The priest stood before the altar of incense, the golden censer in his hand. Born of the tribe of Levi to be a priest, this was his big moment, the day for which he had waited.
There were, by this time, so many priests in Israel that only once in a lifetime was it an individual priest’s privilege to burn incense before God — in some cases, not even once — and nothing could mar the experience now.
The priest was permitted on this special day to choose two fellow priests to assist him. What did it matter to these three, that first Good Friday, that the upstart Jesus of Nazareth had been arrested and charged, and right now the sentence of crucifixion was being carried out?
There in the holy place, they were intent on their sacred duty. The incense, a token of worship, rose up before the altar, penetrating the veil into God’s presence. Gazing at the woven cherubim upon the veil, those priests knew what was beyond, although only Annas and Caiaphas, the high priests had been permitted to see it.

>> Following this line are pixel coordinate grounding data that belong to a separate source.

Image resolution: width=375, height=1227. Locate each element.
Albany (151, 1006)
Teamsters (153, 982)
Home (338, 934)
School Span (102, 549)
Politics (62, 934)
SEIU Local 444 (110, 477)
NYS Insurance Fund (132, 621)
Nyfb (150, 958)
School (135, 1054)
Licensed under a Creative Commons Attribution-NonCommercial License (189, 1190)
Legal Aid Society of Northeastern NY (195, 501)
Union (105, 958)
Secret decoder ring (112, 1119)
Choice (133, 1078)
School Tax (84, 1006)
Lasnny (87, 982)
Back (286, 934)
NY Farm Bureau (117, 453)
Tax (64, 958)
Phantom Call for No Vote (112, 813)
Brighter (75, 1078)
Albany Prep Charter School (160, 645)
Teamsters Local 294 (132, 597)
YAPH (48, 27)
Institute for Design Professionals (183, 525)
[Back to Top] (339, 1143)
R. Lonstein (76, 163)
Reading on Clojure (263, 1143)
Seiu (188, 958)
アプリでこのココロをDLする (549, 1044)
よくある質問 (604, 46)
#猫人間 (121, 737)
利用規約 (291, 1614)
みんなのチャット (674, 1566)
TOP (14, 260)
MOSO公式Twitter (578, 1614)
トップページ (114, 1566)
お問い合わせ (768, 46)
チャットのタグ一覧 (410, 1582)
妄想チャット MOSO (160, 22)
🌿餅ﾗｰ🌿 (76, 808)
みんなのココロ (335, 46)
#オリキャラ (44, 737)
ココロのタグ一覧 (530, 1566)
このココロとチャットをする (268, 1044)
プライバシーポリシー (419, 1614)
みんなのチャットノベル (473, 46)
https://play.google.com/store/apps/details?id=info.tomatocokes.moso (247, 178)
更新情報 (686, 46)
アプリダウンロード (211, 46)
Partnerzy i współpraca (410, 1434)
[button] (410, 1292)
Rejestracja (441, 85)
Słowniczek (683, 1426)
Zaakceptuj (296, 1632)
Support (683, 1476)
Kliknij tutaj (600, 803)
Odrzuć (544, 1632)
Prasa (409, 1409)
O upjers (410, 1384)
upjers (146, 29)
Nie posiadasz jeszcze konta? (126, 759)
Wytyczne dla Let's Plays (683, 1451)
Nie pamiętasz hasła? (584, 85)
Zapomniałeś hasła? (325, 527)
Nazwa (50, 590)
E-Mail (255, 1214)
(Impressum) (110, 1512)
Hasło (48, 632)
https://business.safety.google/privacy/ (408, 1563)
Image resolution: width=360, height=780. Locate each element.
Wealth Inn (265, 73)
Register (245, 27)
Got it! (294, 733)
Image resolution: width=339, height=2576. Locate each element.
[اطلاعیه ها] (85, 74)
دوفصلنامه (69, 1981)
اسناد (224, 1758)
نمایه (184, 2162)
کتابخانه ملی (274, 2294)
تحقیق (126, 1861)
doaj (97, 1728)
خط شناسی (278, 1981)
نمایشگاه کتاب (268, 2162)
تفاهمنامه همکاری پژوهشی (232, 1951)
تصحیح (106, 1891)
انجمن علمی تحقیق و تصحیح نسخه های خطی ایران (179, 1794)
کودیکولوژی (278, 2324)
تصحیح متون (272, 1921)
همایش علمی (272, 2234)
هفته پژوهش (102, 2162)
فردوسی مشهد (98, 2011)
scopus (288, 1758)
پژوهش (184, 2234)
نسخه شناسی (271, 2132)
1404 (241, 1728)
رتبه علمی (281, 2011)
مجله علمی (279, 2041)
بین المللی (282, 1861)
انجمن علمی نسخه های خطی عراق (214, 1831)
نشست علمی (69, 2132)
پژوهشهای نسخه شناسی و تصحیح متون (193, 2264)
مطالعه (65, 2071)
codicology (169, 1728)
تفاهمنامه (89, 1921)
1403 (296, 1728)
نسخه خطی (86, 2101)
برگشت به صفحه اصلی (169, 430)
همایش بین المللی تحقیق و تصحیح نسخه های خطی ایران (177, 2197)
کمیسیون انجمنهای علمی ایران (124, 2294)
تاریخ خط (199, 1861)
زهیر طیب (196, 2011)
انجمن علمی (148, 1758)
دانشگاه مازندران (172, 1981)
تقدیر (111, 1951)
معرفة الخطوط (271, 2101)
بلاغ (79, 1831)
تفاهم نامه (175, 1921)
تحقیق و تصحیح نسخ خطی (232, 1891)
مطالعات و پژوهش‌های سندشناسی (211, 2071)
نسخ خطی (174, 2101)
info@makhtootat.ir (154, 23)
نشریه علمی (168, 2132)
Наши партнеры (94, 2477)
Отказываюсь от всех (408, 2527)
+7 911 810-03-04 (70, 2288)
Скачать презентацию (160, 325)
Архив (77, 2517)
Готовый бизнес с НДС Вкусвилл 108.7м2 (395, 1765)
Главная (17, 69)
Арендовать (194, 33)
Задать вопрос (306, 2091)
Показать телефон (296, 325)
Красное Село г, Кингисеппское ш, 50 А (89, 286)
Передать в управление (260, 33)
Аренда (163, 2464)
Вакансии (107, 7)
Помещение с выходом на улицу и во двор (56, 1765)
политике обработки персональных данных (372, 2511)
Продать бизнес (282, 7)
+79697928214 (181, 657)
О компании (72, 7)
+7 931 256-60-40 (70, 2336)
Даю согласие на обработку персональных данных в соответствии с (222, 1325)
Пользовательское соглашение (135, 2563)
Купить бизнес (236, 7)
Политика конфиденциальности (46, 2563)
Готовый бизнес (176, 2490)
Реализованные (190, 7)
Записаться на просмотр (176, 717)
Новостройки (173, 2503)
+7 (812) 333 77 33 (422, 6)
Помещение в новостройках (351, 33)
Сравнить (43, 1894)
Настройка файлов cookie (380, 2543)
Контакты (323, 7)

There was the Ark of the Covenant, with the stone tablets of the Ten Commandments teaching Israel how to live before God; and Aaron’s rod that budded — heralding new life in the place of death; and the golden pot of manna miraculously preserved — reminding Israel of God’s provision in the wilderness.
Upon the Ark was the mercy seat, where the Shekinah glory of God had once dwelt between the golden cherubim illuminating the holy of holies. No longer! Yet the mercy seat and the temple furniture around it were all symbolic of God’s holy presence.
But then the priests suddenly lurched as the ground trembled. There was the rumble of an earthquake, and before their astonished gaze, the curtain shielding the holy of holies was torn apart by an unseen hand.
The barrier to sight gone, the priests gazed in awe upon a scene previously shielded from their sight. For any but the High Priest to see what they now saw (and he could only see it once a year, after ritual washing and the ceremonial shedding of blood) would hitherto have meant the death sentence.
But now they saw with their own eyes the way into God’s holy presence, and still lived. The instant Jesus died, the way into that holiest place was made plain.
This was not the only strange happening in those days. Three days later, a mighty stone sealed with the seal of imperial Rome was rolled back from the grave of Jesus of Nazareth.
His grave was empty except for the grave clothes; and many of Jesus’ followers saw that he who once was dead and buried was now alive, resurrected from the dead.
Can it be wondered that at the Feast of Pentecost fifty day later, among the five thousand who turned to Christ that Whitsuntide were many of the priests who had seen Bible prophecy fulfilled before their eyes?
And were those three who had seen the inner curtain of the temple torn in two that Good Friday among that number?
Those who believe in Jesus Christ are part of a royal priesthood (1 Peter 2:5). We too can stand within the holy place of his presence and offer up our worship. We can, by faith, be conscious that, through Jesus Christ, God is always near.